### Exercise
Whatever appears in the entries must be given again exactly.

### Excerpts from a dataset

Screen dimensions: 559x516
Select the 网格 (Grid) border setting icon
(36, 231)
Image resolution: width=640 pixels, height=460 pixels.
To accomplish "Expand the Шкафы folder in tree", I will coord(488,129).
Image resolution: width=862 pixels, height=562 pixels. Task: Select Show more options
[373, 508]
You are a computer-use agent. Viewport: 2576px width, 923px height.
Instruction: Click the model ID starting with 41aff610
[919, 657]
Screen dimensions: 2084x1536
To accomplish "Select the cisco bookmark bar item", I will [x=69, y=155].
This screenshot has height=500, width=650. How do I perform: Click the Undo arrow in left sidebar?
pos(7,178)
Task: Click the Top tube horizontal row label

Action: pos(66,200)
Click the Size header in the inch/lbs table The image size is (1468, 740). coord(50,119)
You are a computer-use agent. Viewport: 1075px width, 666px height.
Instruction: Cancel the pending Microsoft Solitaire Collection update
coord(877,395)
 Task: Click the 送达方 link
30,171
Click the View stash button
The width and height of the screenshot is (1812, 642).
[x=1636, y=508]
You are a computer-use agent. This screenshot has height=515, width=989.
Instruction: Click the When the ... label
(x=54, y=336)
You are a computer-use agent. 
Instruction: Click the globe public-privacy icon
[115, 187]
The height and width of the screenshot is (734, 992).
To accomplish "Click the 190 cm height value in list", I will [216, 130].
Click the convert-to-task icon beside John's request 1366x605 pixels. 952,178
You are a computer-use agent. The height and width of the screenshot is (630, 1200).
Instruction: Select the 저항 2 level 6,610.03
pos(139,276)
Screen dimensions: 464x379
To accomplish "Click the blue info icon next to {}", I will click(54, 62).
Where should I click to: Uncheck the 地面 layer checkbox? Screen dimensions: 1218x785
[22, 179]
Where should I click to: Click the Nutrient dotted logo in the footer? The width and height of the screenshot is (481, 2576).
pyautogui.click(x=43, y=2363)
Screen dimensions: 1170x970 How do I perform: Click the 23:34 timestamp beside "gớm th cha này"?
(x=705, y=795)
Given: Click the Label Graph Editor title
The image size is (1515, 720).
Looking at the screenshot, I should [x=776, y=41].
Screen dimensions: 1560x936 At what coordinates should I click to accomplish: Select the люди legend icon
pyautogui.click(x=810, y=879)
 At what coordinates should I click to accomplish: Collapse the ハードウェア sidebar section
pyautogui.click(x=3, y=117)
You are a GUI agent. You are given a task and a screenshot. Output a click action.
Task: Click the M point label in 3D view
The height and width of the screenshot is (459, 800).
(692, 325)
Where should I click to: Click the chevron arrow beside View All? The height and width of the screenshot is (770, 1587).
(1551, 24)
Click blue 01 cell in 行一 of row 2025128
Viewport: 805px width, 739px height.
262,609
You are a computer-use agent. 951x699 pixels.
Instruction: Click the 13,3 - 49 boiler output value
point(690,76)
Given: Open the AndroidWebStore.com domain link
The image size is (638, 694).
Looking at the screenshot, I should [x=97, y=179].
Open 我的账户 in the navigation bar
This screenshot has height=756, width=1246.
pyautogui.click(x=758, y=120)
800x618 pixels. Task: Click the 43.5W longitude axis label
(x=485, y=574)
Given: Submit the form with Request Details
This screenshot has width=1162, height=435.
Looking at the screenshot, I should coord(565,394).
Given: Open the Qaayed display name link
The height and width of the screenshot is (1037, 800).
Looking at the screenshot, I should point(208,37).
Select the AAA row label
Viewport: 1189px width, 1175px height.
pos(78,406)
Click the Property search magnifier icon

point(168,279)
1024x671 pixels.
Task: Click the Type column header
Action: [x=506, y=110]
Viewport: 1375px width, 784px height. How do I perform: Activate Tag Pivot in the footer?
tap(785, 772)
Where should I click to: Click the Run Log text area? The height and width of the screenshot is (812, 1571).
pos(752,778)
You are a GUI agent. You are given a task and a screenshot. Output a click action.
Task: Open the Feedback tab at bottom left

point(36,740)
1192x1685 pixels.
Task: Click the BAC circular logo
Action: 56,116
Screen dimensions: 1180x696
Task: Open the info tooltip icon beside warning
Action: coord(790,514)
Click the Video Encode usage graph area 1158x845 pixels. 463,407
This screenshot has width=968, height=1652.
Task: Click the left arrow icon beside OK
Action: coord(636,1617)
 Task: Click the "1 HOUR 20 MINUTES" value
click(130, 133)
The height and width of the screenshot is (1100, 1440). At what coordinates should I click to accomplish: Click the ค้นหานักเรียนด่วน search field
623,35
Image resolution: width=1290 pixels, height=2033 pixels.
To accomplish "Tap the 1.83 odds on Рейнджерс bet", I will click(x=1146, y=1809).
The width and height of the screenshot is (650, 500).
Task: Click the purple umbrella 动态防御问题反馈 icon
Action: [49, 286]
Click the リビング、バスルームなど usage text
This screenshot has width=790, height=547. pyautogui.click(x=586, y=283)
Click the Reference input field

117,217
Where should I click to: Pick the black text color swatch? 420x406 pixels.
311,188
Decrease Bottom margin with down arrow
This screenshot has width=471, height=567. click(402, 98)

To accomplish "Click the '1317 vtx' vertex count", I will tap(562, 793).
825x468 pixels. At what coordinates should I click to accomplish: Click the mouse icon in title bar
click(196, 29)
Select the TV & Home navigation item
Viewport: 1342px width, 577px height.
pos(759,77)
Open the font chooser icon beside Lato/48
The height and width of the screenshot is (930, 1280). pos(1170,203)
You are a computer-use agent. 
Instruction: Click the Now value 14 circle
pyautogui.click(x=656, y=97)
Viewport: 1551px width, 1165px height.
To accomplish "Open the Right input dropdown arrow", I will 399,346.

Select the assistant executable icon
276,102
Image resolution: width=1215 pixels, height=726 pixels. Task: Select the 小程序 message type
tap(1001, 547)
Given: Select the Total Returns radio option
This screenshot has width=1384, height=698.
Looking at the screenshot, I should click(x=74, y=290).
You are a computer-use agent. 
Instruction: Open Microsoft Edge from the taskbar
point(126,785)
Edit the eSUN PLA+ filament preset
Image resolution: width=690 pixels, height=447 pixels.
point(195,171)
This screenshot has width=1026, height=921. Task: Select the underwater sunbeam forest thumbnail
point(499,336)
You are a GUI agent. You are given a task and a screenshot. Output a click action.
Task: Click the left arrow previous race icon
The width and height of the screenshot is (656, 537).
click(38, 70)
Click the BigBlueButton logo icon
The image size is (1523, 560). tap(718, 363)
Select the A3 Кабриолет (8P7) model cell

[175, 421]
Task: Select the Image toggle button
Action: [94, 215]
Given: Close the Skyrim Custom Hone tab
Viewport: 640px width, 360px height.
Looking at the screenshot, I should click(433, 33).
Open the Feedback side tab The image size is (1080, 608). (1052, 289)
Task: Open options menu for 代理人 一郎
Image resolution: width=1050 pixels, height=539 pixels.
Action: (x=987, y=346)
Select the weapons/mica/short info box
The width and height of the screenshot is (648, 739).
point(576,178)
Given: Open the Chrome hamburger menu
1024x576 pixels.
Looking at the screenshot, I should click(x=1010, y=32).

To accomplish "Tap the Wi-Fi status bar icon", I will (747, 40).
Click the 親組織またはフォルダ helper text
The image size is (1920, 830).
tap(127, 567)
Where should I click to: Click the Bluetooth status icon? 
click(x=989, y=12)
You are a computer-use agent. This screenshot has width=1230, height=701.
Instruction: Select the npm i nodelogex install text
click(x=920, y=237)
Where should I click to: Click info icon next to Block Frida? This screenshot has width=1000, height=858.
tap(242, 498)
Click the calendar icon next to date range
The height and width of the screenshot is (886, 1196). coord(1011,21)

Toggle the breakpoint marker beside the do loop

### Finished task
Screen dimensions: 559x516
Select the 网格 (Grid) border setting icon
(36, 231)
Image resolution: width=640 pixels, height=460 pixels.
To accomplish "Expand the Шкафы folder in tree", I will coord(488,129).
Image resolution: width=862 pixels, height=562 pixels. Task: Select Show more options
[373, 508]
You are a computer-use agent. Viewport: 2576px width, 923px height.
Instruction: Click the model ID starting with 41aff610
[919, 657]
Screen dimensions: 2084x1536
To accomplish "Select the cisco bookmark bar item", I will [x=69, y=155].
This screenshot has height=500, width=650. How do I perform: Click the Undo arrow in left sidebar?
pos(7,178)
Task: Click the Top tube horizontal row label

Action: pos(66,200)
Click the Size header in the inch/lbs table The image size is (1468, 740). coord(50,119)
You are a computer-use agent. Viewport: 1075px width, 666px height.
Instruction: Cancel the pending Microsoft Solitaire Collection update
coord(877,395)
 Task: Click the 送达方 link
30,171
Click the View stash button
The width and height of the screenshot is (1812, 642).
[x=1636, y=508]
You are a computer-use agent. This screenshot has height=515, width=989.
Instruction: Click the When the ... label
(x=54, y=336)
You are a computer-use agent. 
Instruction: Click the globe public-privacy icon
[115, 187]
The height and width of the screenshot is (734, 992).
To accomplish "Click the 190 cm height value in list", I will [216, 130].
Click the convert-to-task icon beside John's request 1366x605 pixels. 952,178
You are a computer-use agent. The height and width of the screenshot is (630, 1200).
Instruction: Select the 저항 2 level 6,610.03
pos(139,276)
Screen dimensions: 464x379
To accomplish "Click the blue info icon next to {}", I will click(54, 62).
Where should I click to: Uncheck the 地面 layer checkbox? Screen dimensions: 1218x785
[22, 179]
Where should I click to: Click the Nutrient dotted logo in the footer? The width and height of the screenshot is (481, 2576).
pyautogui.click(x=43, y=2363)
Screen dimensions: 1170x970 How do I perform: Click the 23:34 timestamp beside "gớm th cha này"?
(x=705, y=795)
Given: Click the Label Graph Editor title
The image size is (1515, 720).
Looking at the screenshot, I should [x=776, y=41].
Screen dimensions: 1560x936 At what coordinates should I click to accomplish: Select the люди legend icon
pyautogui.click(x=810, y=879)
 At what coordinates should I click to accomplish: Collapse the ハードウェア sidebar section
pyautogui.click(x=3, y=117)
You are a GUI agent. You are given a task and a screenshot. Output a click action.
Task: Click the M point label in 3D view
The height and width of the screenshot is (459, 800).
(692, 325)
Where should I click to: Click the chevron arrow beside View All? The height and width of the screenshot is (770, 1587).
(1551, 24)
Click blue 01 cell in 行一 of row 2025128
Viewport: 805px width, 739px height.
262,609
You are a computer-use agent. 951x699 pixels.
Instruction: Click the 13,3 - 49 boiler output value
point(690,76)
Given: Open the AndroidWebStore.com domain link
The image size is (638, 694).
Looking at the screenshot, I should [x=97, y=179].
Open 我的账户 in the navigation bar
This screenshot has height=756, width=1246.
pyautogui.click(x=758, y=120)
800x618 pixels. Task: Click the 43.5W longitude axis label
(x=485, y=574)
Given: Submit the form with Request Details
This screenshot has width=1162, height=435.
Looking at the screenshot, I should coord(565,394).
Given: Open the Qaayed display name link
The height and width of the screenshot is (1037, 800).
Looking at the screenshot, I should point(208,37).
Select the AAA row label
Viewport: 1189px width, 1175px height.
pos(78,406)
Click the Property search magnifier icon

point(168,279)
1024x671 pixels.
Task: Click the Type column header
Action: [x=506, y=110]
Viewport: 1375px width, 784px height. How do I perform: Activate Tag Pivot in the footer?
tap(785, 772)
Where should I click to: Click the Run Log text area? The height and width of the screenshot is (812, 1571).
pos(752,778)
You are a GUI agent. You are given a task and a screenshot. Output a click action.
Task: Open the Feedback tab at bottom left

point(36,740)
1192x1685 pixels.
Task: Click the BAC circular logo
Action: 56,116
Screen dimensions: 1180x696
Task: Open the info tooltip icon beside warning
Action: coord(790,514)
Click the Video Encode usage graph area 1158x845 pixels. 463,407
This screenshot has width=968, height=1652.
Task: Click the left arrow icon beside OK
Action: coord(636,1617)
 Task: Click the "1 HOUR 20 MINUTES" value
click(130, 133)
The height and width of the screenshot is (1100, 1440). At what coordinates should I click to accomplish: Click the ค้นหานักเรียนด่วน search field
623,35
Image resolution: width=1290 pixels, height=2033 pixels.
To accomplish "Tap the 1.83 odds on Рейнджерс bet", I will click(x=1146, y=1809).
The width and height of the screenshot is (650, 500).
Task: Click the purple umbrella 动态防御问题反馈 icon
Action: [49, 286]
Click the リビング、バスルームなど usage text
This screenshot has width=790, height=547. pyautogui.click(x=586, y=283)
Click the Reference input field

117,217
Where should I click to: Pick the black text color swatch? 420x406 pixels.
311,188
Decrease Bottom margin with down arrow
This screenshot has width=471, height=567. click(402, 98)

To accomplish "Click the '1317 vtx' vertex count", I will tap(562, 793).
825x468 pixels. At what coordinates should I click to accomplish: Click the mouse icon in title bar
click(196, 29)
Select the TV & Home navigation item
Viewport: 1342px width, 577px height.
pos(759,77)
Open the font chooser icon beside Lato/48
The height and width of the screenshot is (930, 1280). pos(1170,203)
You are a computer-use agent. 
Instruction: Click the Now value 14 circle
pyautogui.click(x=656, y=97)
Viewport: 1551px width, 1165px height.
To accomplish "Open the Right input dropdown arrow", I will 399,346.

Select the assistant executable icon
276,102
Image resolution: width=1215 pixels, height=726 pixels. Task: Select the 小程序 message type
tap(1001, 547)
Given: Select the Total Returns radio option
This screenshot has width=1384, height=698.
Looking at the screenshot, I should click(x=74, y=290).
You are a computer-use agent. 
Instruction: Open Microsoft Edge from the taskbar
point(126,785)
Edit the eSUN PLA+ filament preset
Image resolution: width=690 pixels, height=447 pixels.
point(195,171)
This screenshot has width=1026, height=921. Task: Select the underwater sunbeam forest thumbnail
point(499,336)
You are a GUI agent. You are given a task and a screenshot. Output a click action.
Task: Click the left arrow previous race icon
The width and height of the screenshot is (656, 537).
click(38, 70)
Click the BigBlueButton logo icon
The image size is (1523, 560). tap(718, 363)
Select the A3 Кабриолет (8P7) model cell

[175, 421]
Task: Select the Image toggle button
Action: [94, 215]
Given: Close the Skyrim Custom Hone tab
Viewport: 640px width, 360px height.
Looking at the screenshot, I should click(433, 33).
Open the Feedback side tab The image size is (1080, 608). (1052, 289)
Task: Open options menu for 代理人 一郎
Image resolution: width=1050 pixels, height=539 pixels.
Action: (x=987, y=346)
Select the weapons/mica/short info box
The width and height of the screenshot is (648, 739).
point(576,178)
Given: Open the Chrome hamburger menu
1024x576 pixels.
Looking at the screenshot, I should click(x=1010, y=32).

To accomplish "Tap the Wi-Fi status bar icon", I will (747, 40).
Click the 親組織またはフォルダ helper text
The image size is (1920, 830).
tap(127, 567)
Where should I click to: Click the Bluetooth status icon? 
click(x=989, y=12)
You are a computer-use agent. This screenshot has width=1230, height=701.
Instruction: Select the npm i nodelogex install text
click(x=920, y=237)
Where should I click to: Click info icon next to Block Frida? This screenshot has width=1000, height=858.
tap(242, 498)
Click the calendar icon next to date range
The height and width of the screenshot is (886, 1196). coord(1011,21)

Toggle the breakpoint marker beside the do loop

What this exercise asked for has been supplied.